Nesse ambiente, também não fica claro quem é que decide a punição e o perdão. J.K Rowling foi humilhada online por comentários considerados transfóbicos, e existe um movimento enorme para excluí-la de produções do mundo que ela mesma criou. Ao mesmo tempo, Michael Jackson, que todos sabem ter sido um pedófilo, segue sendo considerado o rei do pop. Armie Hammer foi excluído de Hollywood, sua carreira completamente destruída por mensagens privadas de péssimo gosto, embora nenhum crime tenha sido comprovado. Porém, Mel Gibson, um antissemita admitido, foi perdoado e premiado. Will Smith, mais recentemente, agrediu Chris Rock na frente de milhares de pessoas, e imediatamente foi premiado com um Oscar. Os exemplos são inúmeros: alguns caem, alguns ficam. Crimes de verdade são exonerados, e atitudes duvidosas são igualadas a roubo armado; tudo pelas mãos do novo sistema jurídico; a internet. O peso das ações parece insignificante.
A cultura do cancelamento também é velada por uma hipocrisia geral. Todos sabemos que Tom Cruise, John Travolta e Elizabeth Banks são alguns dos principais membros da Cientologia, mas seus filmes seguem rendendo milhões. Quando é revelado os horrores que esses membros fazem, como Danny Masterson, fingimos choque, sem a mínima intenção de mudar nossos atos. A verdade é que admitir os horrores da Cientologia, e apoiar um boicote (talvez inútil) contra seus membros, significaria abrir mão de filmes incríveis. Eu, pelo menos, não estou disposta a me desfazer de Vincent Vega e Danny Zuko.
A questão é ainda mais complicada quando pensamos em artistas, escritores e criadores mais antigos, que obviamente viviam sob um padrão de ética diferente, em um mundo onde o politicamente correto não era um tema conhecido. O movimento para reescrever Roald Dahl e Hemingway, derrubar estátuas e proibir canções de folclore popular merece uma redação própria, mas se encaixa nessa mesma fonte: a arte não é o artista. Admirar o trabalho de alguém não significa idolatrar essa pessoa, assistir a um filme bem feito não significa exonerar as ações de seu criador, amar um personagem fictício não significa concordar com todas as ações de seu escritor, cantar uma música não significa concordar - nem discordar - com todos os momentos da vida de seu produtor.
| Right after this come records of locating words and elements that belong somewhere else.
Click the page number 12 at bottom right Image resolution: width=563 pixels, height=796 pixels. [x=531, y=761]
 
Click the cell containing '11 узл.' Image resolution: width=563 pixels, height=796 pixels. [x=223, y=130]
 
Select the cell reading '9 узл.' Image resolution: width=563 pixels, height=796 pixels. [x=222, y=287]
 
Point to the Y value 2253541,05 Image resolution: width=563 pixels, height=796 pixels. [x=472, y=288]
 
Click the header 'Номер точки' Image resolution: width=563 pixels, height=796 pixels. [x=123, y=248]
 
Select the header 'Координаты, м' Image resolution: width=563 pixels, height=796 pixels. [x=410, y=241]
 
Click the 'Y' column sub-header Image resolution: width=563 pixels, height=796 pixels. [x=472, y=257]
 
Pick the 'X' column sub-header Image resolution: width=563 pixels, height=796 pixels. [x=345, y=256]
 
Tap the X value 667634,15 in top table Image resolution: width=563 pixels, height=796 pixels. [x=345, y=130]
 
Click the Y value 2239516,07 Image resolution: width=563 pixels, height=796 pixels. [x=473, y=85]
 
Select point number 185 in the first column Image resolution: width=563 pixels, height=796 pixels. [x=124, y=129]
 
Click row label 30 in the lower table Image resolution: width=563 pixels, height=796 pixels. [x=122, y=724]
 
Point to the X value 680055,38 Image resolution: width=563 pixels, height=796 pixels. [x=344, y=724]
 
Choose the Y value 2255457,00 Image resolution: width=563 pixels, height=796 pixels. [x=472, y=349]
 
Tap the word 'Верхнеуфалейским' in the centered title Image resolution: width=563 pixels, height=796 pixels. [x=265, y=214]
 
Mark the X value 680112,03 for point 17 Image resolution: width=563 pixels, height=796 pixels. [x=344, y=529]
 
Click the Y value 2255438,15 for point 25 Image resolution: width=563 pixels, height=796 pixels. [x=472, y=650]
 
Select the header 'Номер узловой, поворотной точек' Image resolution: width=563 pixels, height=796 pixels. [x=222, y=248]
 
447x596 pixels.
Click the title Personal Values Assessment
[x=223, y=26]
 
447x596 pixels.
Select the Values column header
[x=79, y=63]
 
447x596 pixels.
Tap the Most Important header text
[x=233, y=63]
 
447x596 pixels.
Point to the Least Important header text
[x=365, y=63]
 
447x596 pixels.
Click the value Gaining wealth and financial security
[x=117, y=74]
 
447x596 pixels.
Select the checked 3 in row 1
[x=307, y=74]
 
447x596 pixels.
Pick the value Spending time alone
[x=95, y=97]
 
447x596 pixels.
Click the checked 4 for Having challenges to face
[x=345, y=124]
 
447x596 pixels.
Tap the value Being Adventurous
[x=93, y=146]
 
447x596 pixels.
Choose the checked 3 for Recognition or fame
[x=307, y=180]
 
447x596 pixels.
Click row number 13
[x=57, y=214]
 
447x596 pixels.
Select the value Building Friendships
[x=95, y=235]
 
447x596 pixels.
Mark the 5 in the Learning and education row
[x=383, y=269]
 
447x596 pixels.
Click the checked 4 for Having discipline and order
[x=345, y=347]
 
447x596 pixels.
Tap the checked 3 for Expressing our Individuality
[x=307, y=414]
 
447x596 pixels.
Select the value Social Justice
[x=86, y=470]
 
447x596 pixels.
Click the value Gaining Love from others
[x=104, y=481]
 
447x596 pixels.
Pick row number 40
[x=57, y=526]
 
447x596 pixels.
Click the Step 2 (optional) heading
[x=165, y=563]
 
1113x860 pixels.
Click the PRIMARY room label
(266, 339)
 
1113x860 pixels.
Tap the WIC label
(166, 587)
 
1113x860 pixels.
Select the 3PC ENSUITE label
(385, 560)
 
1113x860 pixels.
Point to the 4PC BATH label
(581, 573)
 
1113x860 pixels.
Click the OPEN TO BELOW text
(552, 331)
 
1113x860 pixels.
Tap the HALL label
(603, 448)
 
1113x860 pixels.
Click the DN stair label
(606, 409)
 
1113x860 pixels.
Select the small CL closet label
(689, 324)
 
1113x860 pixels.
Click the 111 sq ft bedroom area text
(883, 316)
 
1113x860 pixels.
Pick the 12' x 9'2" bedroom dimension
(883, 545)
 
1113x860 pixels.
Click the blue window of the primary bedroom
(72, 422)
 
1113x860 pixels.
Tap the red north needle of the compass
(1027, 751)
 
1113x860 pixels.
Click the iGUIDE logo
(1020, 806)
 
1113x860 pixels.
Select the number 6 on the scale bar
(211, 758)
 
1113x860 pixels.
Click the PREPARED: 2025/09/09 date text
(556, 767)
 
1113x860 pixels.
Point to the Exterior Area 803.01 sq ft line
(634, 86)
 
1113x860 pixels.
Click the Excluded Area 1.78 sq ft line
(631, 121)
Estamos tentando julgar arte usando um padrão que sequer existe. Ou entendemos que há uma diferença gigantesca entre a arte e o artista, e que nossa idolatria pelos mesmos é problemática, ou apagamos tudo que já foi feito e começamos do zero. Eu sigo fiel à ideia de que é sim possível aceitar as incoerências de artistas e apreciar seu trabalho, embora às vezes seja desafiador repensar nossos conceitos, entendendo que estamos falando de um produto, e não da pessoa por trás dele.
Se não tentarmos ao máximo separar os dois, vamos perder peças de arte valiosas e formar um buraco negro sem fim, que ao mínimo servirá como censura de entretenimento. Não pretendo deixar de ouvir Michael Jackson, assistir aos filmes de Roman Polanski, ou rir do Jerry Seinfeld. E, com certeza, não deixarei de assistir episódios de That 70’s Show, e me divertir com Hyde e Kelso sem sentir culpa. Acredito que ganho muito mais com isso do que com a íra absurda que parece reger hoje em dia com a cultura de cancelamento que cresce cada vez mais.